Supplied material:
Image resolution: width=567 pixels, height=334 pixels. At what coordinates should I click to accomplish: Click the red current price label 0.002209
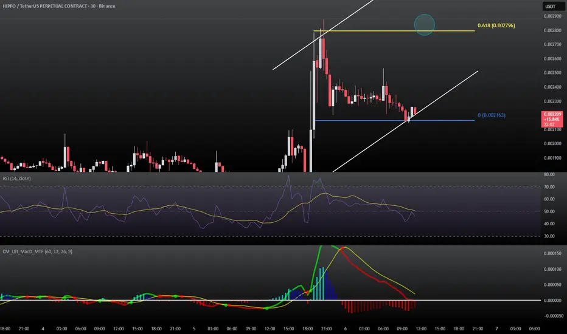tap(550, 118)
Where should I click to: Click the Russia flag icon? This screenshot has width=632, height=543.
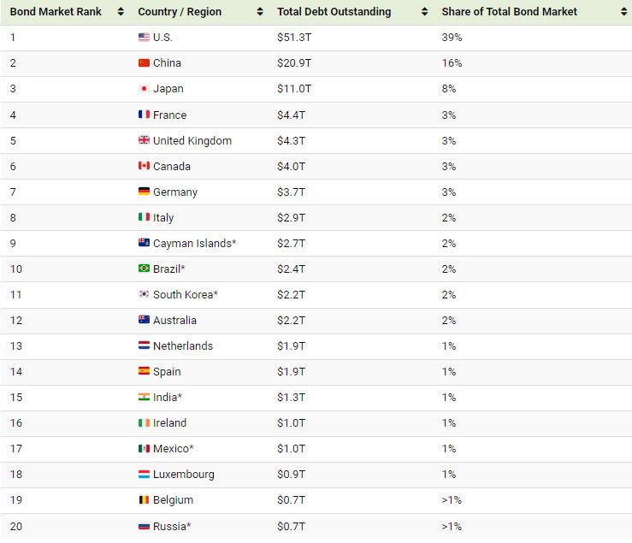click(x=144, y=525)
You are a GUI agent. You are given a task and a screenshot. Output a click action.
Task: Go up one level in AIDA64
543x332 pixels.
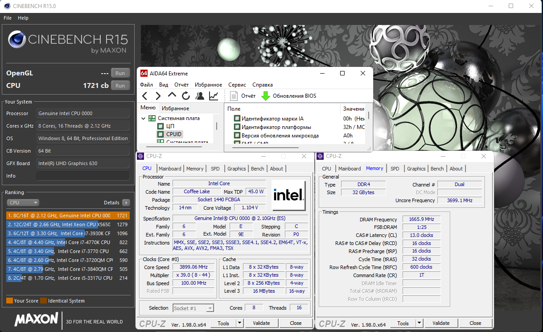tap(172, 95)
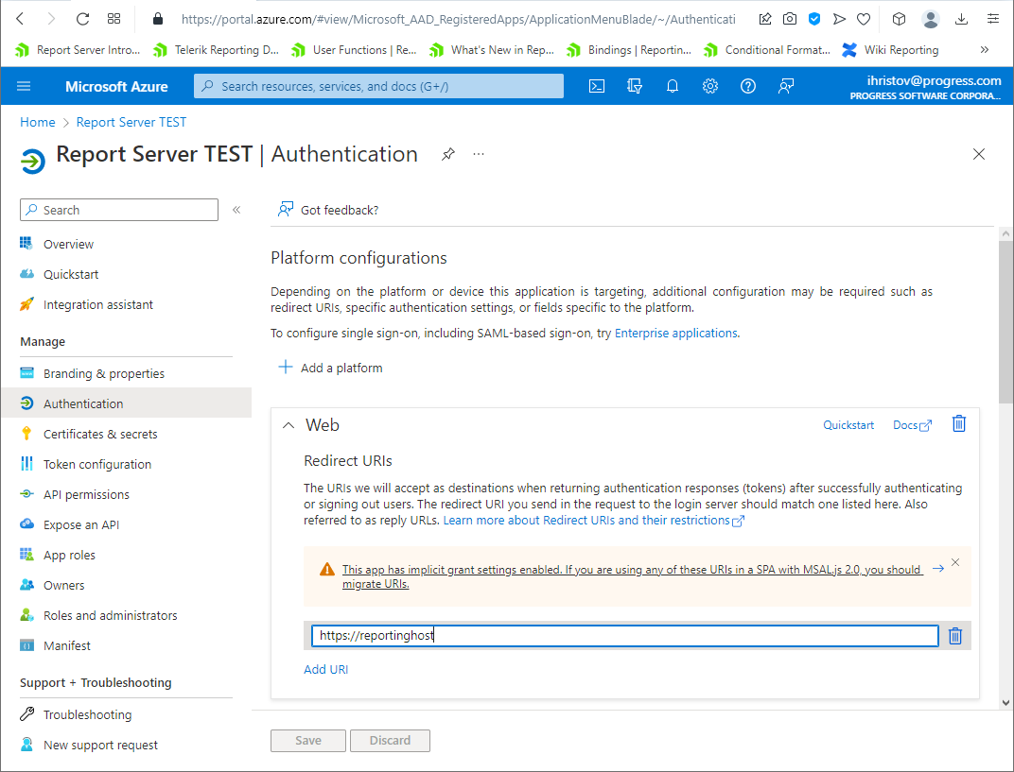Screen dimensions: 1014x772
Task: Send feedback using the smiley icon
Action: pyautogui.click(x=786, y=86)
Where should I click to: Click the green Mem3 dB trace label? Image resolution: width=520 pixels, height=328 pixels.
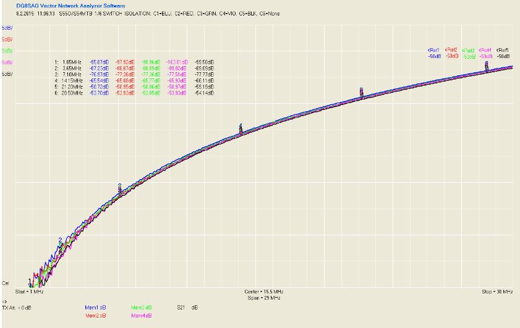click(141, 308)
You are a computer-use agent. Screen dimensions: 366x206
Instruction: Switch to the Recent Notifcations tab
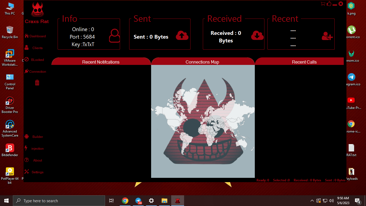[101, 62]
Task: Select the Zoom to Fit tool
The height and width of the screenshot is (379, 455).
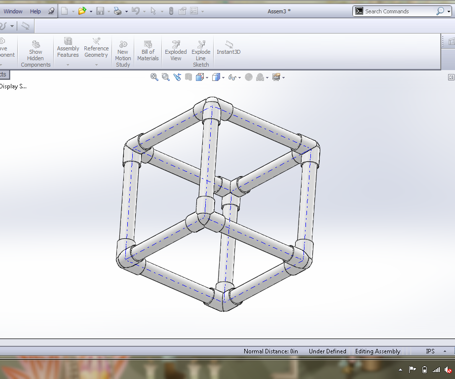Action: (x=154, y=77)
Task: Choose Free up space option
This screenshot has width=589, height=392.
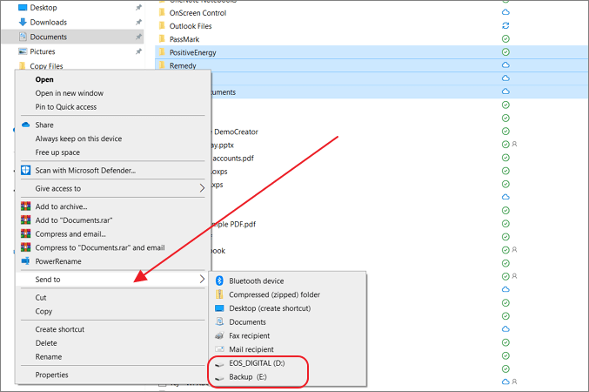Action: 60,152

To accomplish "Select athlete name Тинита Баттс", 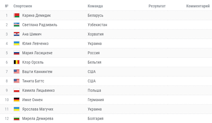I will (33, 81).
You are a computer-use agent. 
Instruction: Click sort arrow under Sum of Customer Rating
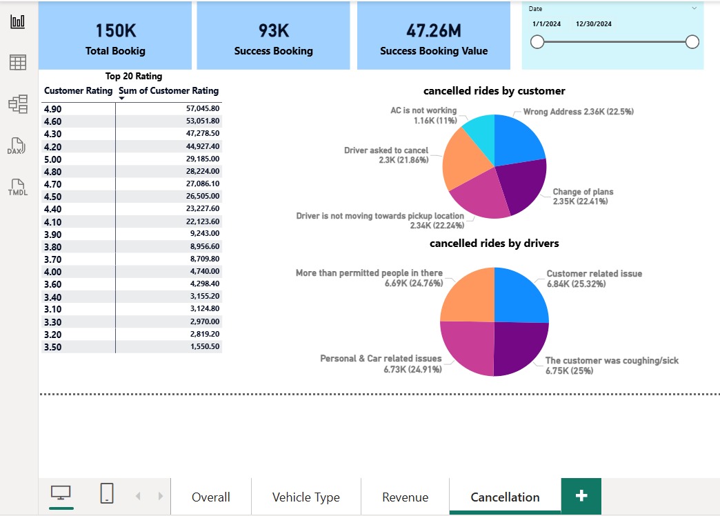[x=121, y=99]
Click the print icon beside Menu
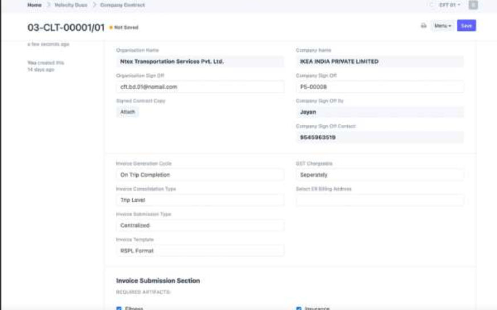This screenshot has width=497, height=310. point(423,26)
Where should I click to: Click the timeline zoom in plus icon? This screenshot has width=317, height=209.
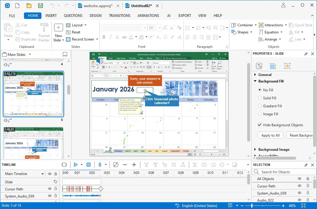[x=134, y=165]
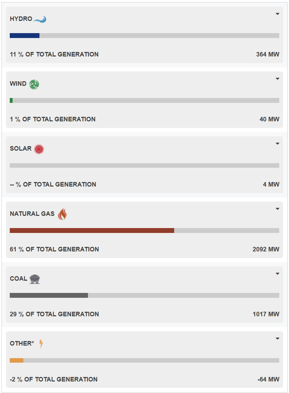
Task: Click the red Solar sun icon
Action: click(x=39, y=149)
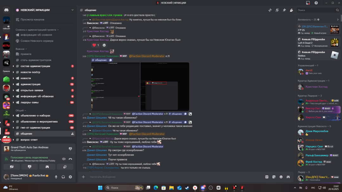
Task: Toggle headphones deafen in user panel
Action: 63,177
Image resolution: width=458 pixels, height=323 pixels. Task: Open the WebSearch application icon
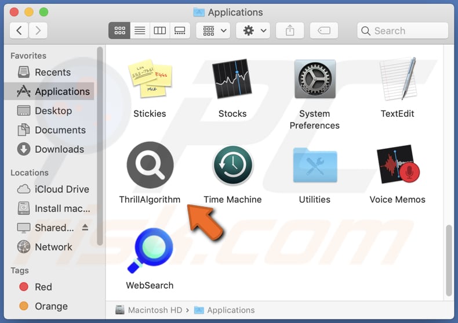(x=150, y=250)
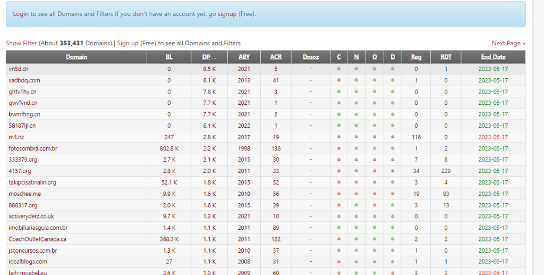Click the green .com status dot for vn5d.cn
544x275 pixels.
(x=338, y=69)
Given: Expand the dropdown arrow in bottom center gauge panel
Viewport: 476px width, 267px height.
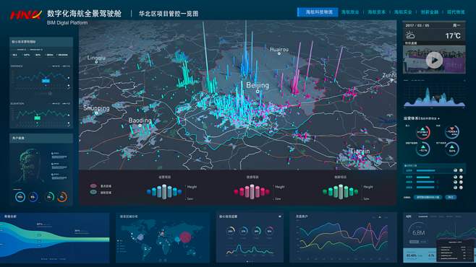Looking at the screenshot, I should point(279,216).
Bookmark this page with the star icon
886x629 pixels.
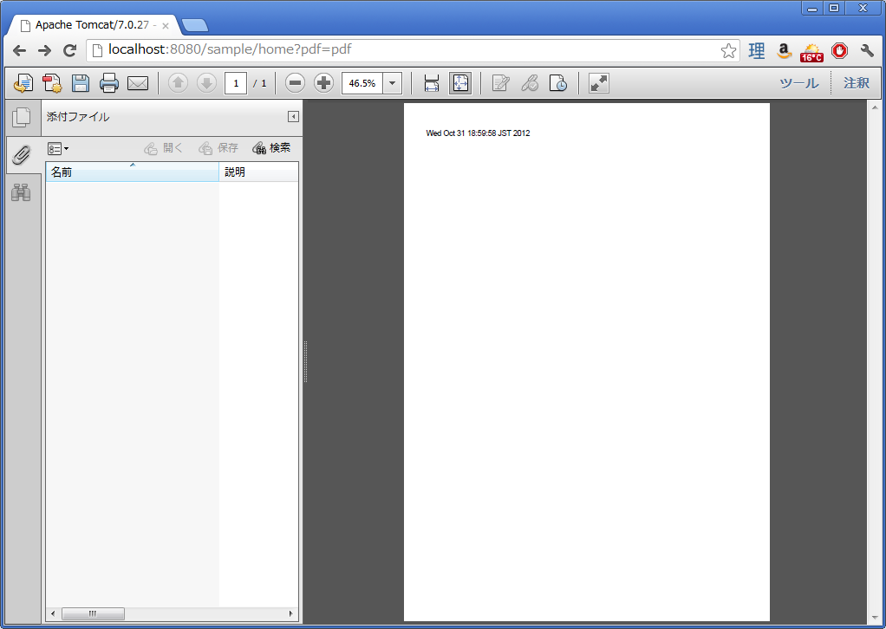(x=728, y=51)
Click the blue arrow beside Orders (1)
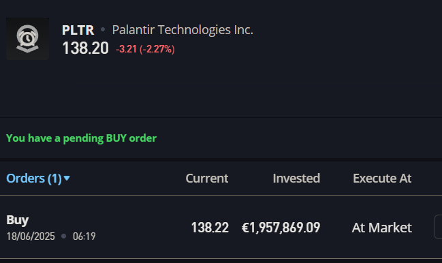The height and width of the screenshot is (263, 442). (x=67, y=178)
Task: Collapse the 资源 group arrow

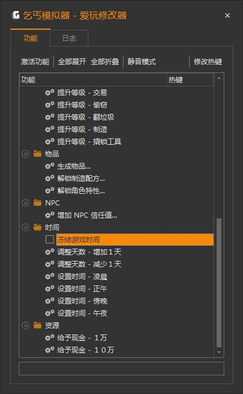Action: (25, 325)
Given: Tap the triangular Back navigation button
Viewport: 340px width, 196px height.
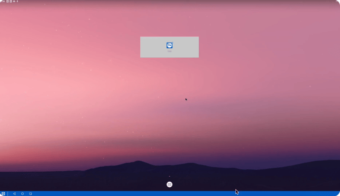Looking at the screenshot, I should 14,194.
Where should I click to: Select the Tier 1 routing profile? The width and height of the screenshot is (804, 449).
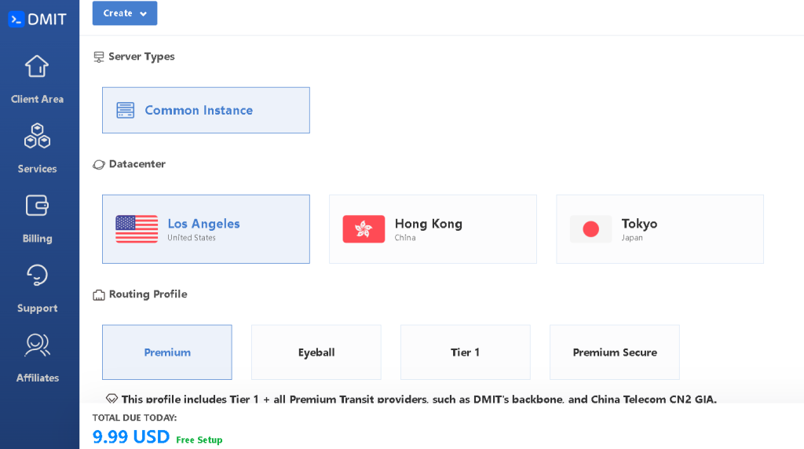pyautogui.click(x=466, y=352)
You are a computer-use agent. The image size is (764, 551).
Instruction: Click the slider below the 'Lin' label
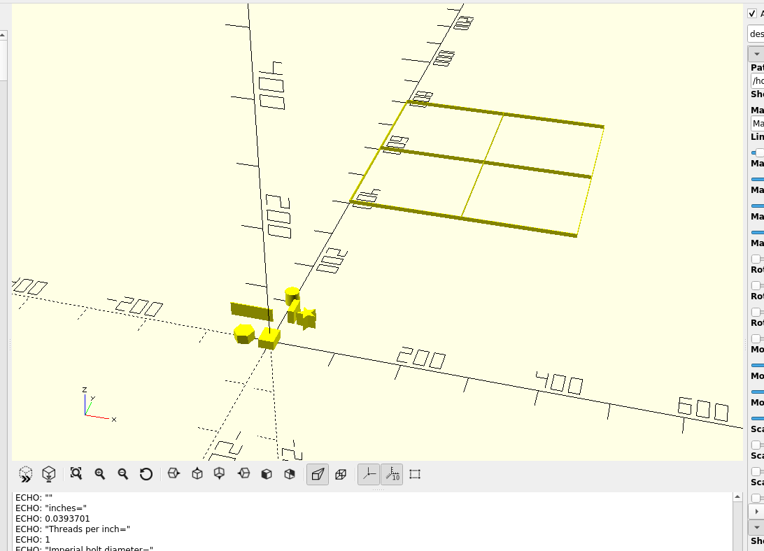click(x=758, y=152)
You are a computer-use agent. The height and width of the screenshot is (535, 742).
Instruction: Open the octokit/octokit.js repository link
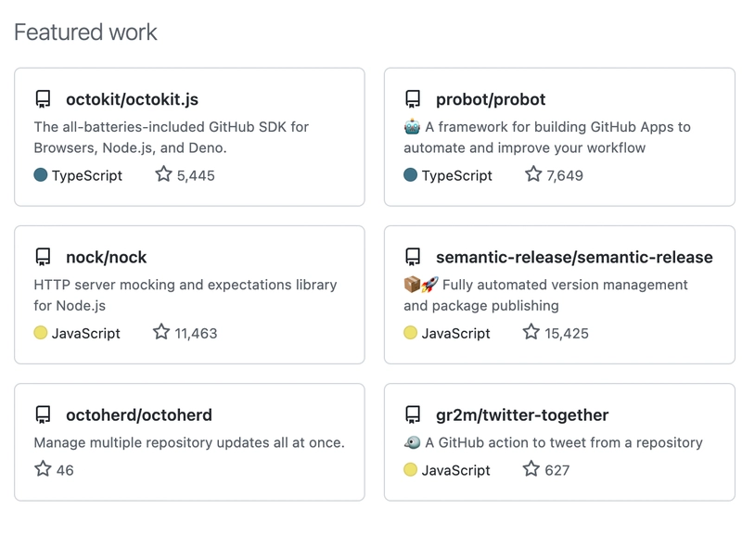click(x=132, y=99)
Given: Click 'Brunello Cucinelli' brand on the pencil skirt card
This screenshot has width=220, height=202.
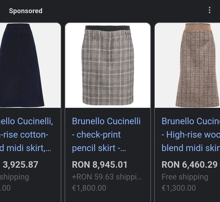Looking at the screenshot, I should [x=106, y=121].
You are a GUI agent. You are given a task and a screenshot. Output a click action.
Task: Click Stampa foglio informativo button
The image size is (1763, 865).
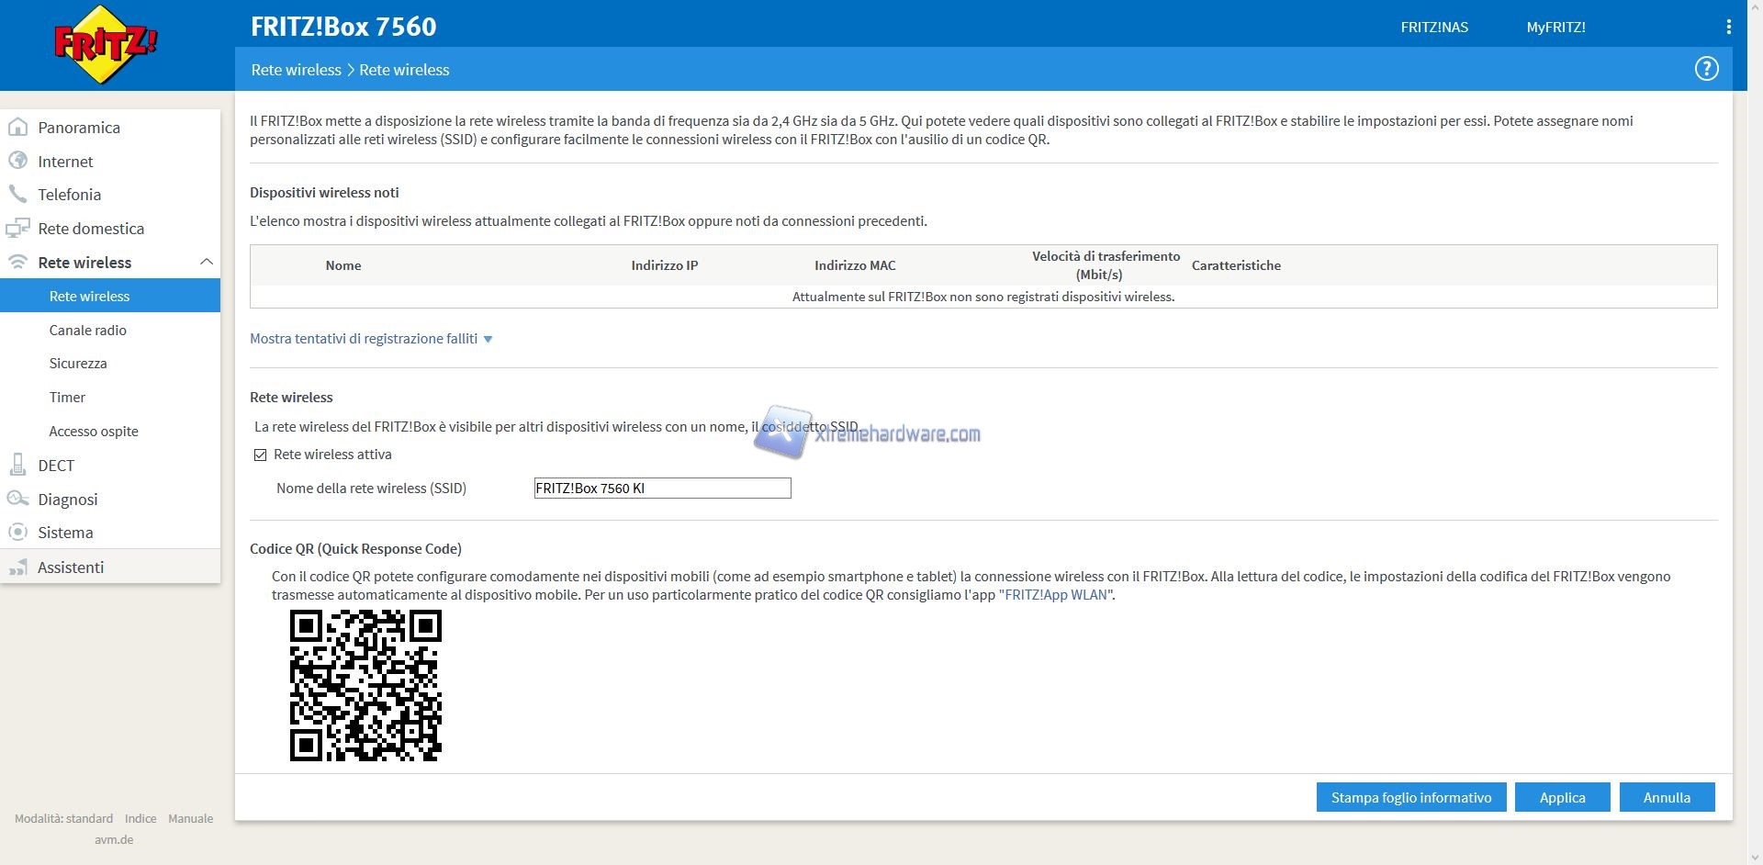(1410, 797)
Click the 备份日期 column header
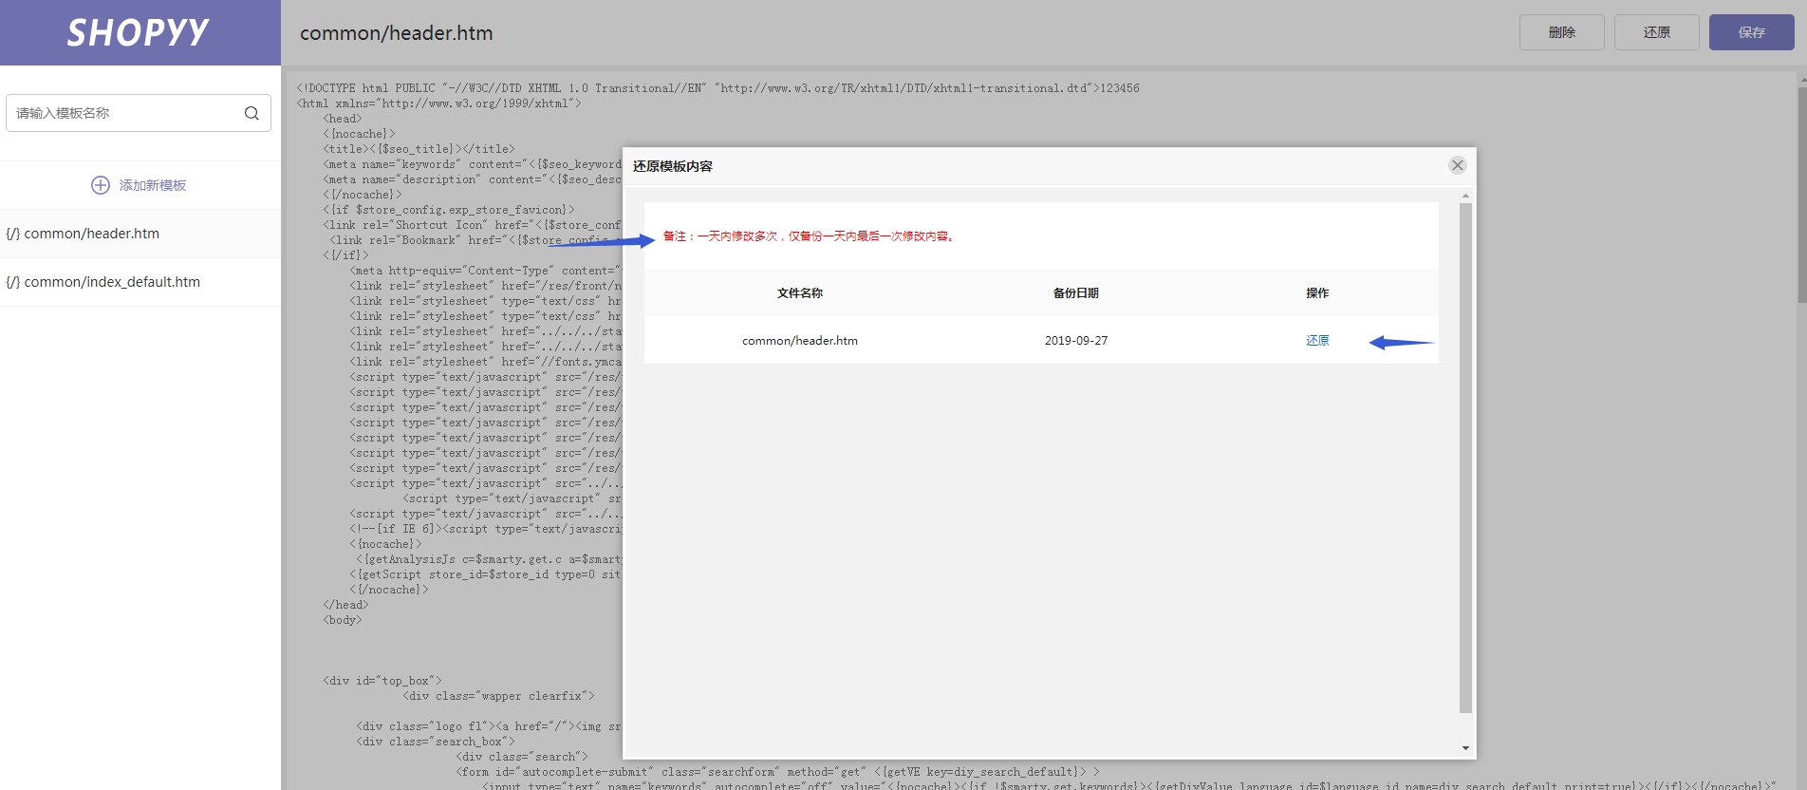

Work to be completed: Print exactly the span of lines that begins with the line containing "886x629 pixels." and ends with the last line of the listing, with no pictures.

Task result:
886x629 pixels.
(x=728, y=51)
Click the blue arrow beside Orders (1)
The height and width of the screenshot is (263, 442). (x=67, y=178)
Task: Collapse the 资源 group arrow

Action: (25, 325)
Given: Tap the triangular Back navigation button
Viewport: 340px width, 196px height.
Looking at the screenshot, I should 14,194.
Where should I click to: Select the Tier 1 routing profile? The width and height of the screenshot is (804, 449).
pyautogui.click(x=466, y=352)
You are a computer-use agent. The image size is (764, 551).
Instruction: Click the slider below the 'Lin' label
click(x=758, y=152)
You are a computer-use agent. The height and width of the screenshot is (535, 742).
Instruction: Open the octokit/octokit.js repository link
click(x=132, y=99)
Given: Click 'Brunello Cucinelli' brand on the pencil skirt card
This screenshot has width=220, height=202.
Looking at the screenshot, I should [x=106, y=121].
You are a GUI agent. You are given a task and a screenshot. Output a click action.
Task: Click Stampa foglio informativo button
The image size is (1763, 865).
(1410, 797)
Click the 备份日期 column header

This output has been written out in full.